THE EXERCISE →
Can you update the records below by replacing every "computer-use agent" with "desktop agent" and leaving all else unchanged?

Saved data entries:
=-=-=

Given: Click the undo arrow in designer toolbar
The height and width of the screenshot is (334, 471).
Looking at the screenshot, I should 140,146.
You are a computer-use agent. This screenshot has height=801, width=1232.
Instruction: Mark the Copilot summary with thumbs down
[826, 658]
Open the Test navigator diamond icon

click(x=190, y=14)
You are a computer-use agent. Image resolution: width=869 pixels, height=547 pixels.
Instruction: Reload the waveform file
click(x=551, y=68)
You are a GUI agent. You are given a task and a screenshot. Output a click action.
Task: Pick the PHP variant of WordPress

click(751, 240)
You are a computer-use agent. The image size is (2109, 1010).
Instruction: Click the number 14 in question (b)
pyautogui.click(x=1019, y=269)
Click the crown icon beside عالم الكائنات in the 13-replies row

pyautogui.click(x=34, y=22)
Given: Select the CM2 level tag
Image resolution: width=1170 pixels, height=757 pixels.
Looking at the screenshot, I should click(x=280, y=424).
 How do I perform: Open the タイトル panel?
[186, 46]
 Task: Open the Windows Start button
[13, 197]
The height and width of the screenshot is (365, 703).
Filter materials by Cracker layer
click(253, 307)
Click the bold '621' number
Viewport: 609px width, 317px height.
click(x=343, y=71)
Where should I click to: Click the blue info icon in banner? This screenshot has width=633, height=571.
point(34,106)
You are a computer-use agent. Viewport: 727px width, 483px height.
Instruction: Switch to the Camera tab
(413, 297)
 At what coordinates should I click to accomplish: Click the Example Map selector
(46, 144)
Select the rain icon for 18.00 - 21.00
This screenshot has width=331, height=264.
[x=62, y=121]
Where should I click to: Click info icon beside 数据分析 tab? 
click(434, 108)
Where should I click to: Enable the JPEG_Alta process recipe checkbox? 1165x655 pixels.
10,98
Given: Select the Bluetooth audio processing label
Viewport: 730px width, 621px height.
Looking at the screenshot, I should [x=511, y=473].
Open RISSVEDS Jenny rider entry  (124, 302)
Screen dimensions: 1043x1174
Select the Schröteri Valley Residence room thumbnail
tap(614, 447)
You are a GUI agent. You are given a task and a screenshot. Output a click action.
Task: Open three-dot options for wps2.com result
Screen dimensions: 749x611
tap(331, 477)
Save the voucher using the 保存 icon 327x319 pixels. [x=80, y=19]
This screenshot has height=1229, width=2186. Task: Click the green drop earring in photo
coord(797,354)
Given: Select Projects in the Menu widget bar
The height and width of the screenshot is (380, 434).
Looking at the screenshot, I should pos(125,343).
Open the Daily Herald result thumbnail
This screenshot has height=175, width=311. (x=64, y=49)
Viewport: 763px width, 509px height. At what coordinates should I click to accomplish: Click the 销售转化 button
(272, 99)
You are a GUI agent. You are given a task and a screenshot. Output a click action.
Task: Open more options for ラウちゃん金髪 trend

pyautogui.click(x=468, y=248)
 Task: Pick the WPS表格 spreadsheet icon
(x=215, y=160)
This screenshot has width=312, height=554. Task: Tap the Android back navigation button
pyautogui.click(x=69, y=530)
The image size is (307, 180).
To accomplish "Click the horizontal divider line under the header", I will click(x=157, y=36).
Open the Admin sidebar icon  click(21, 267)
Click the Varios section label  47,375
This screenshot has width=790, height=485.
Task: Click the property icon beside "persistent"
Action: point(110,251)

=-=-=

ANSWER TO THIS PROBLEM →
Given: Click the undo arrow in designer toolbar
The height and width of the screenshot is (334, 471).
Looking at the screenshot, I should 140,146.
You are a desktop agent. This screenshot has height=801, width=1232.
Instruction: Mark the Copilot summary with thumbs down
[826, 658]
Open the Test navigator diamond icon

click(x=190, y=14)
You are a desktop agent. Image resolution: width=869 pixels, height=547 pixels.
Instruction: Reload the waveform file
click(x=551, y=68)
You are a GUI agent. You are given a task and a screenshot. Output a click action.
Task: Pick the PHP variant of WordPress

click(751, 240)
You are a desktop agent. The image size is (2109, 1010).
Instruction: Click the number 14 in question (b)
pyautogui.click(x=1019, y=269)
Click the crown icon beside عالم الكائنات in the 13-replies row

pyautogui.click(x=34, y=22)
Given: Select the CM2 level tag
Image resolution: width=1170 pixels, height=757 pixels.
Looking at the screenshot, I should click(x=280, y=424).
 How do I perform: Open the タイトル panel?
[186, 46]
 Task: Open the Windows Start button
[13, 197]
The height and width of the screenshot is (365, 703).
Filter materials by Cracker layer
click(253, 307)
Click the bold '621' number
Viewport: 609px width, 317px height.
click(x=343, y=71)
Where should I click to: Click the blue info icon in banner? This screenshot has width=633, height=571.
point(34,106)
You are a desktop agent. Viewport: 727px width, 483px height.
Instruction: Switch to the Camera tab
(413, 297)
 At what coordinates should I click to accomplish: Click the Example Map selector
(46, 144)
Select the rain icon for 18.00 - 21.00
This screenshot has width=331, height=264.
[x=62, y=121]
Where should I click to: Click info icon beside 数据分析 tab? 
click(434, 108)
Where should I click to: Enable the JPEG_Alta process recipe checkbox? 1165x655 pixels.
10,98
Given: Select the Bluetooth audio processing label
Viewport: 730px width, 621px height.
Looking at the screenshot, I should [x=511, y=473].
Open RISSVEDS Jenny rider entry  (124, 302)
Screen dimensions: 1043x1174
Select the Schröteri Valley Residence room thumbnail
tap(614, 447)
You are a GUI agent. You are given a task and a screenshot. Output a click action.
Task: Open three-dot options for wps2.com result
Screen dimensions: 749x611
tap(331, 477)
Save the voucher using the 保存 icon 327x319 pixels. [x=80, y=19]
This screenshot has height=1229, width=2186. Task: Click the green drop earring in photo
coord(797,354)
Given: Select Projects in the Menu widget bar
The height and width of the screenshot is (380, 434).
Looking at the screenshot, I should pos(125,343).
Open the Daily Herald result thumbnail
This screenshot has height=175, width=311. (x=64, y=49)
Viewport: 763px width, 509px height. At what coordinates should I click to accomplish: Click the 销售转化 button
(272, 99)
You are a GUI agent. You are given a task and a screenshot. Output a click action.
Task: Open more options for ラウちゃん金髪 trend

pyautogui.click(x=468, y=248)
 Task: Pick the WPS表格 spreadsheet icon
(x=215, y=160)
This screenshot has width=312, height=554. Task: Tap the Android back navigation button
pyautogui.click(x=69, y=530)
The image size is (307, 180).
To accomplish "Click the horizontal divider line under the header", I will click(x=157, y=36).
Open the Admin sidebar icon  click(21, 267)
Click the Varios section label  47,375
This screenshot has width=790, height=485.
Task: Click the property icon beside "persistent"
Action: point(110,251)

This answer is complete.